"""
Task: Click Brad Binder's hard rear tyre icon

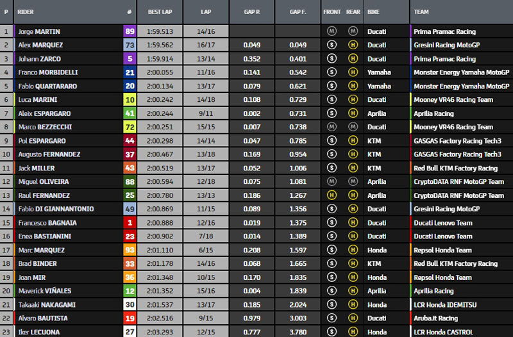Action: tap(352, 263)
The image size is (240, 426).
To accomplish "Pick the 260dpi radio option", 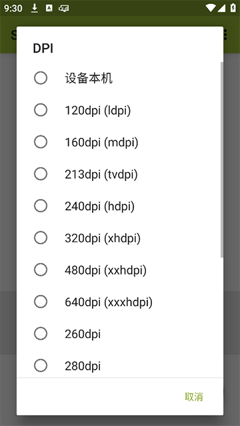I will click(120, 334).
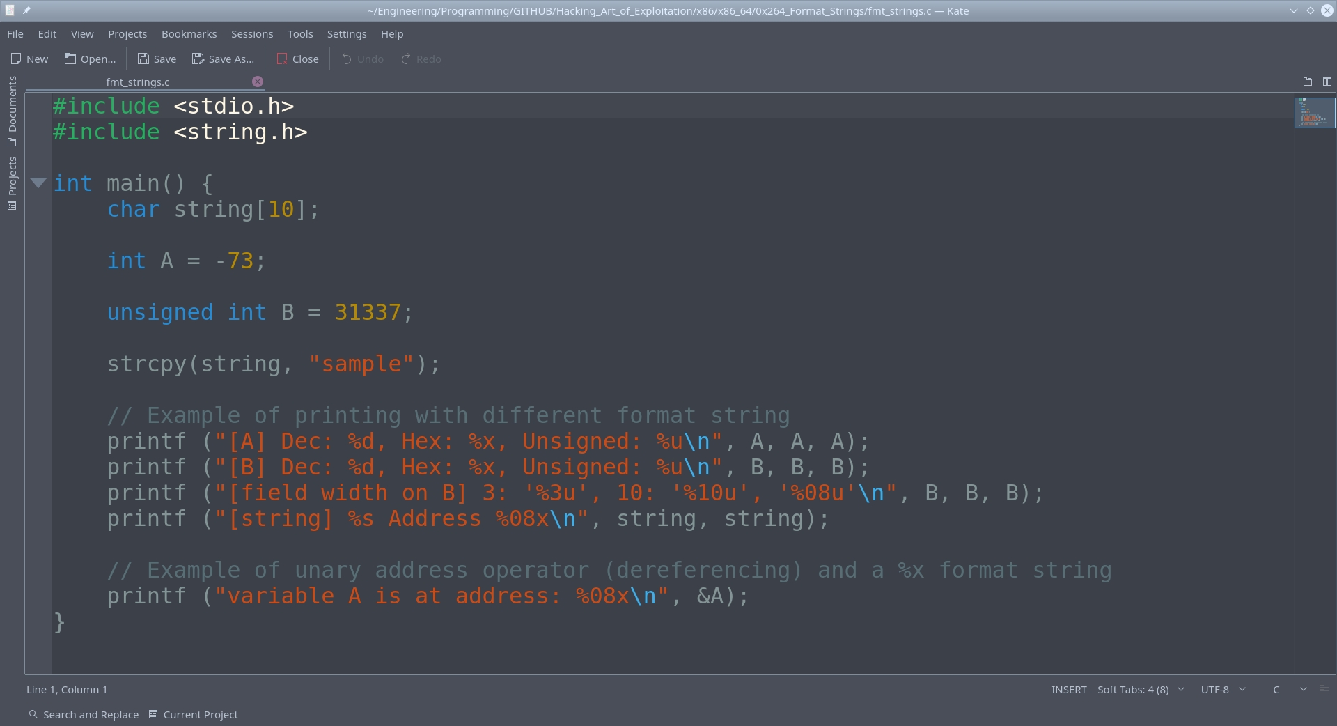
Task: Open the Bookmarks menu
Action: (x=189, y=34)
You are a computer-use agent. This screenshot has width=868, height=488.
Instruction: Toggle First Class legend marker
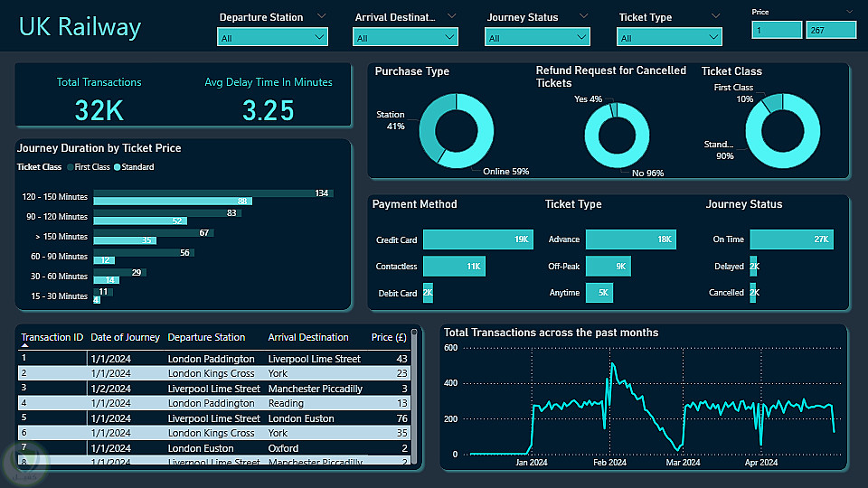(71, 167)
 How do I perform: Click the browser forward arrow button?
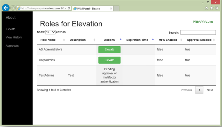click(13, 8)
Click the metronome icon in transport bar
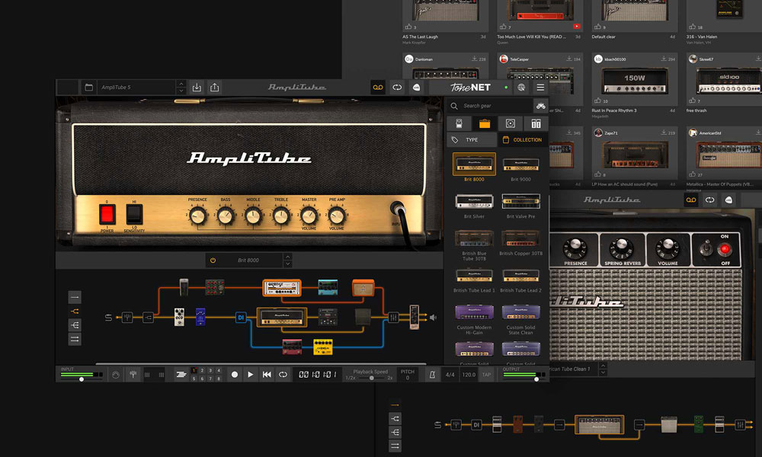 click(432, 374)

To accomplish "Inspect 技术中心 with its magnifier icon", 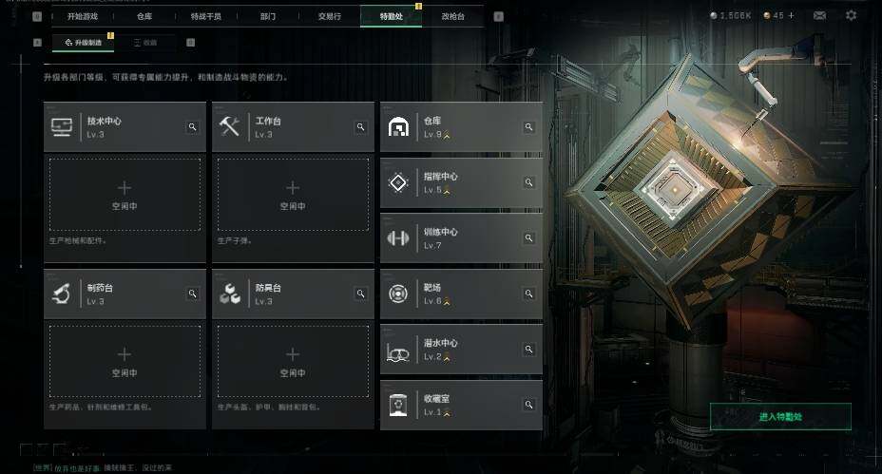I will click(192, 127).
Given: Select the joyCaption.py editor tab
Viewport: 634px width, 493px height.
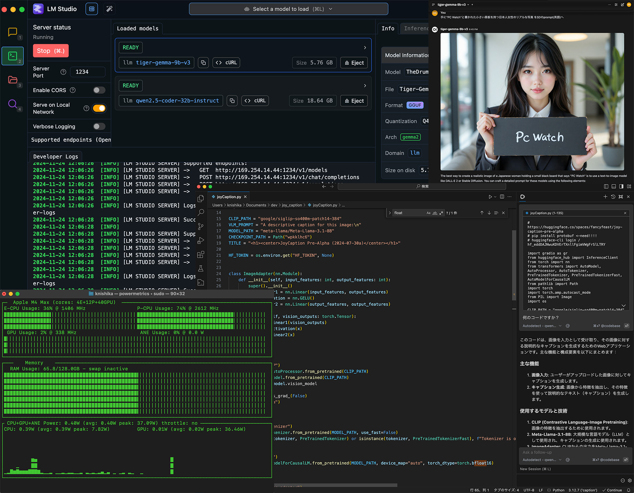Looking at the screenshot, I should coord(229,197).
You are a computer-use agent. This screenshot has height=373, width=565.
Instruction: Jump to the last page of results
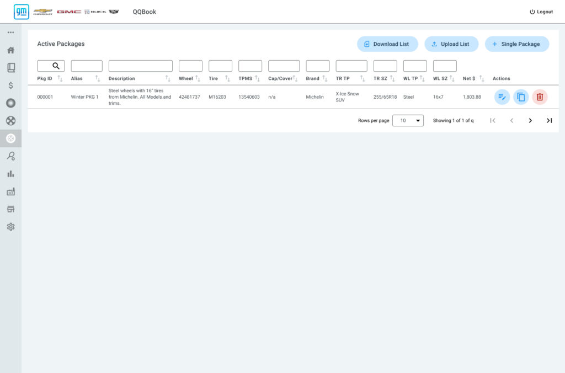tap(549, 120)
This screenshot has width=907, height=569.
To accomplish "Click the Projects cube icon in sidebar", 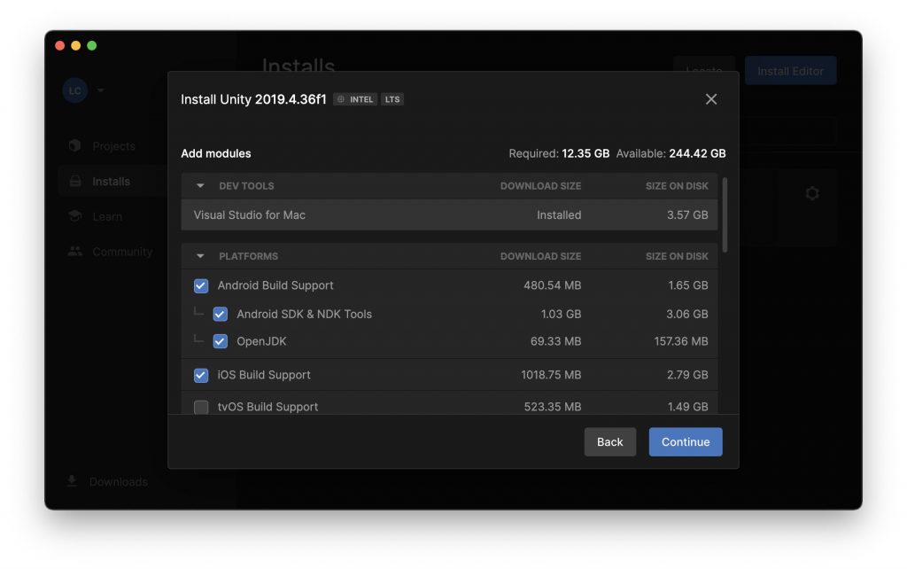I will [74, 145].

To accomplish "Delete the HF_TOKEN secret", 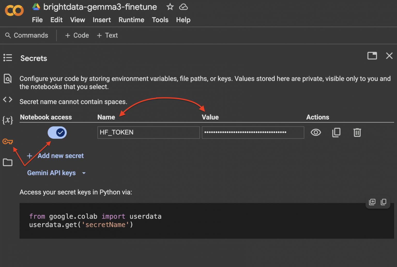I will coord(357,132).
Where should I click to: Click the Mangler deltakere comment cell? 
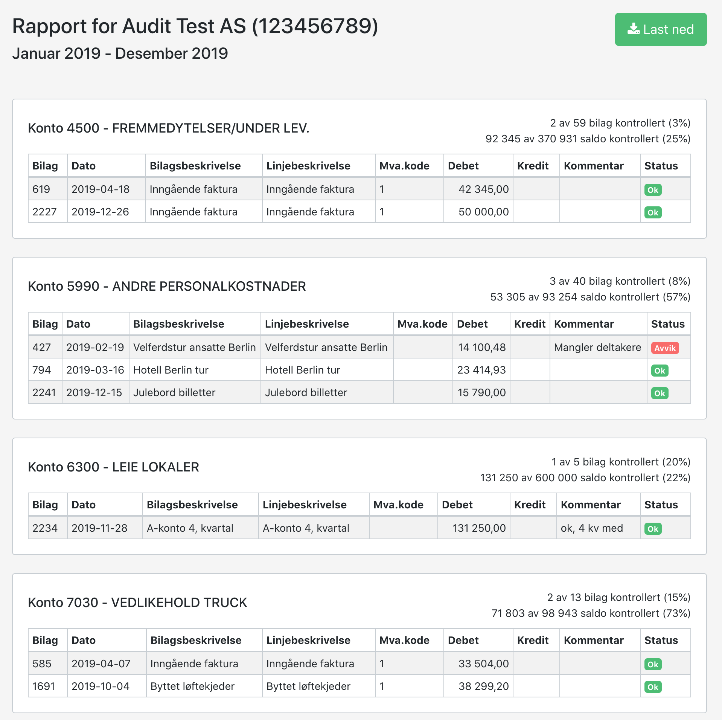click(597, 347)
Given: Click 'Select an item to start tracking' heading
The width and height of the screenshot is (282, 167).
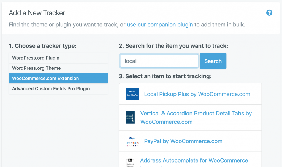Looking at the screenshot, I should tap(165, 76).
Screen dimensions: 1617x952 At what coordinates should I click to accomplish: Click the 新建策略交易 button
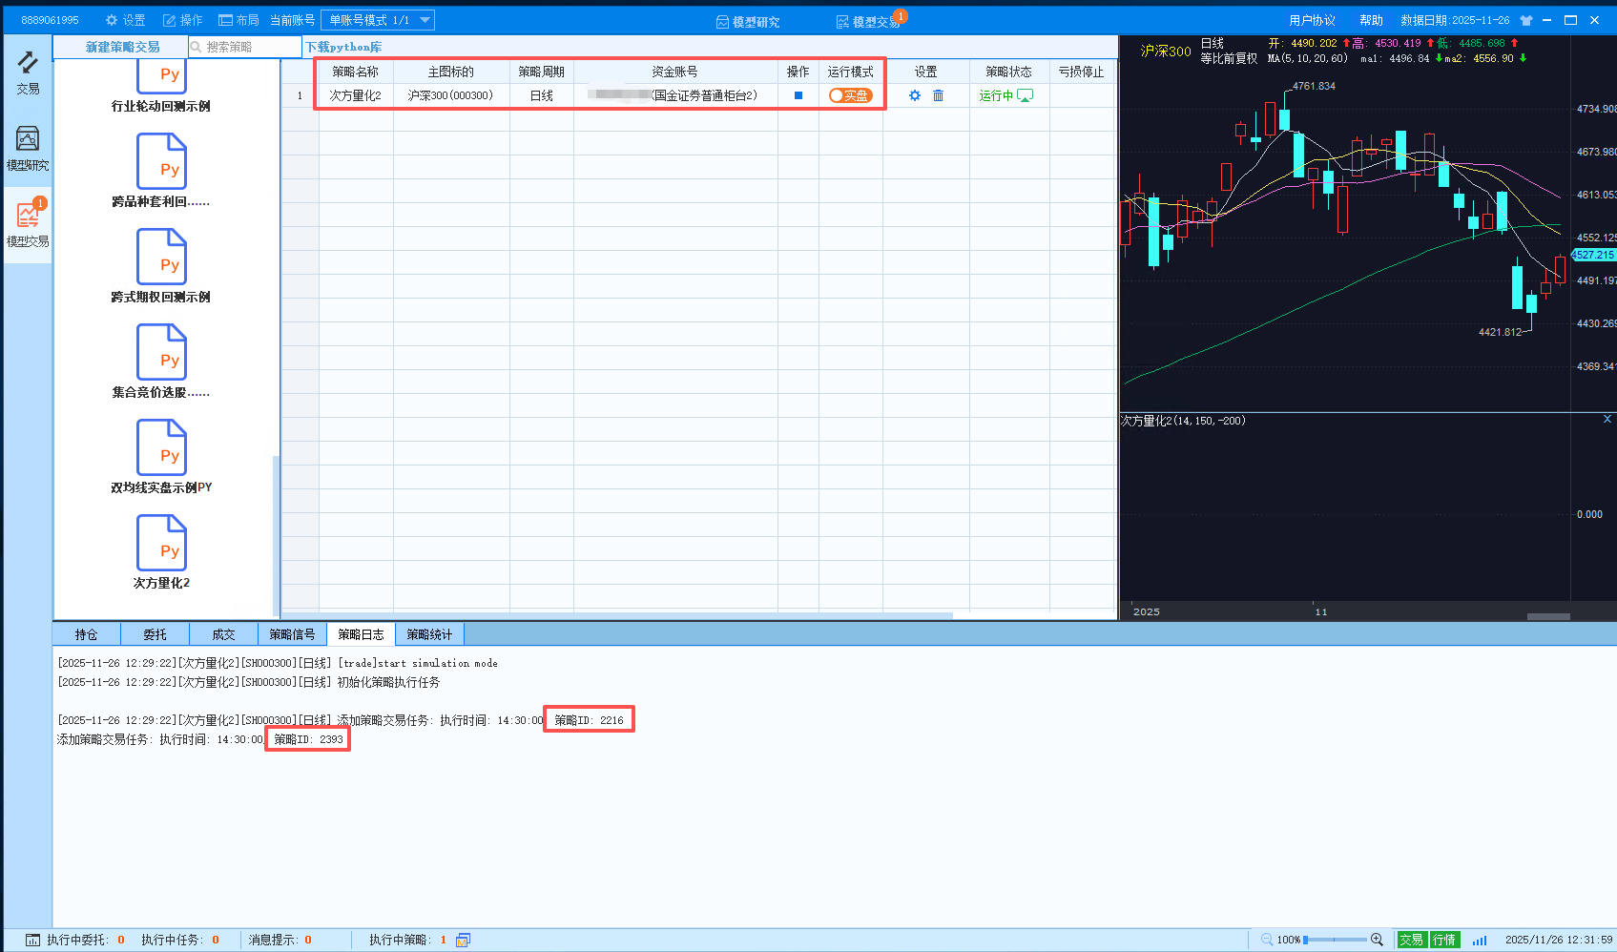coord(122,47)
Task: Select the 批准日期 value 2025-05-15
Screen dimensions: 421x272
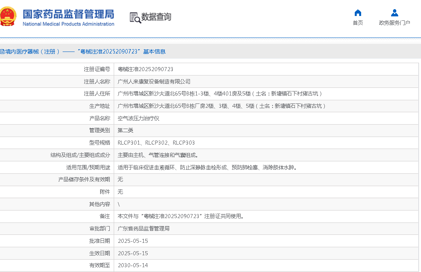Action: [133, 241]
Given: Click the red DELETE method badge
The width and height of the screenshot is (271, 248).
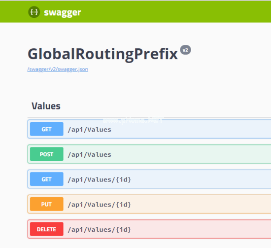Looking at the screenshot, I should (x=47, y=229).
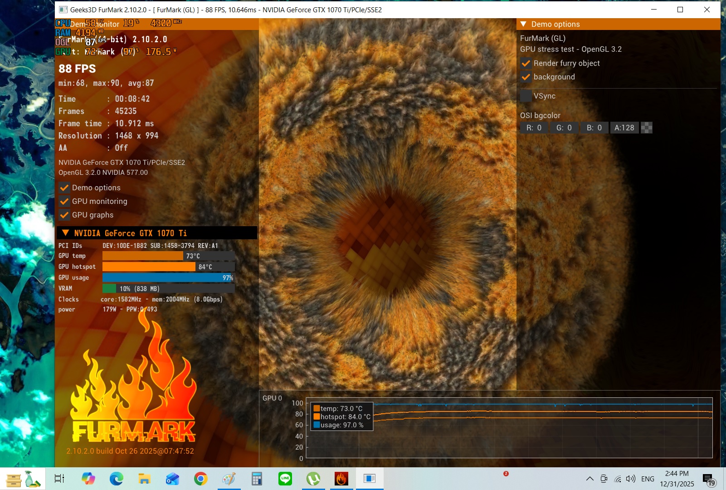Collapse the Demo options panel header
The width and height of the screenshot is (726, 490).
pos(524,24)
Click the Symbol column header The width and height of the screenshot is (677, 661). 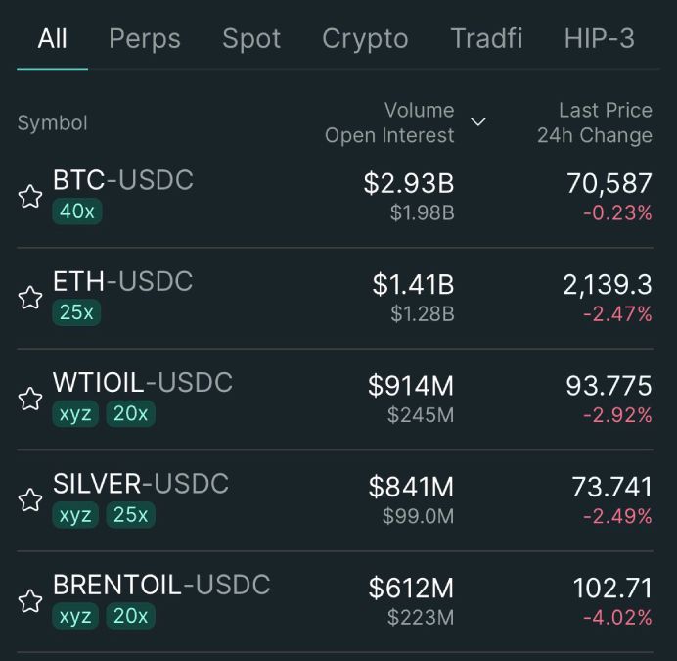click(x=52, y=123)
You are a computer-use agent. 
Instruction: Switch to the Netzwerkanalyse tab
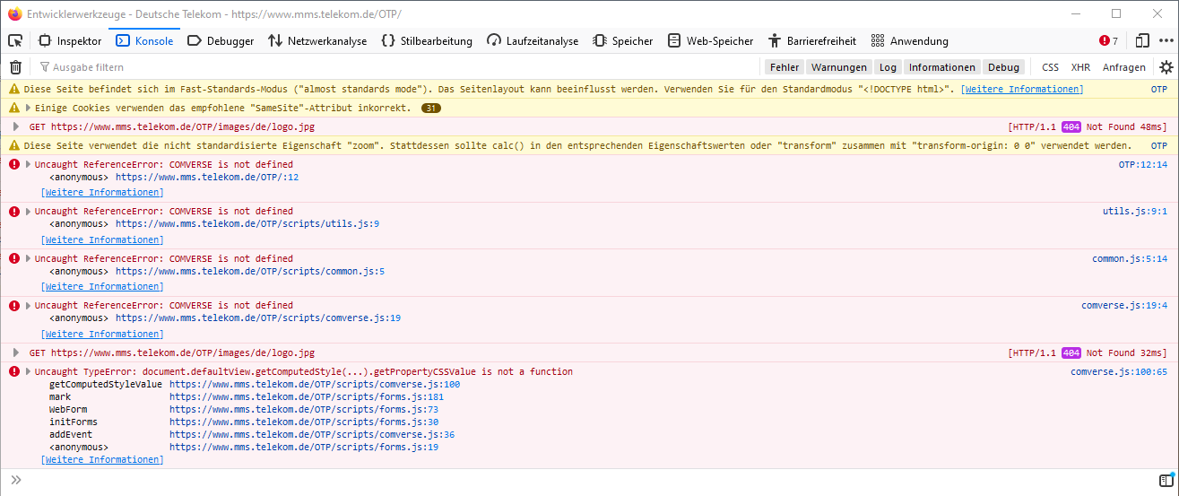pos(317,40)
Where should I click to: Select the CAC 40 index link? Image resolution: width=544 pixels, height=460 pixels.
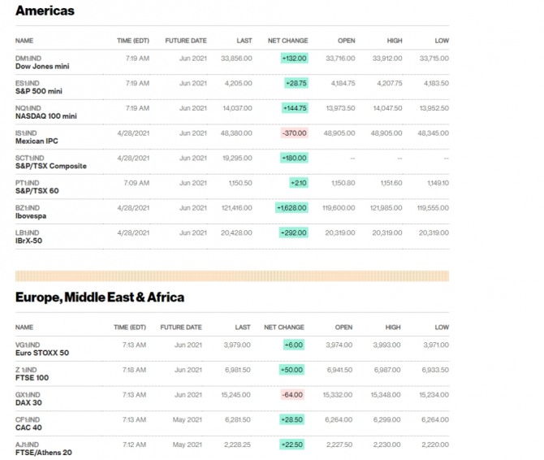coord(31,427)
"""
WORK TO COMPLETE:
Wherever the word "agent" turns up in a line of the entries above, copy that line.

RESPONSE AREA:
You are a computer-use agent. This screenshot has width=868, height=488.
You are a computer-use agent. This screenshot has height=373, width=565.
You are a computer-use agent. 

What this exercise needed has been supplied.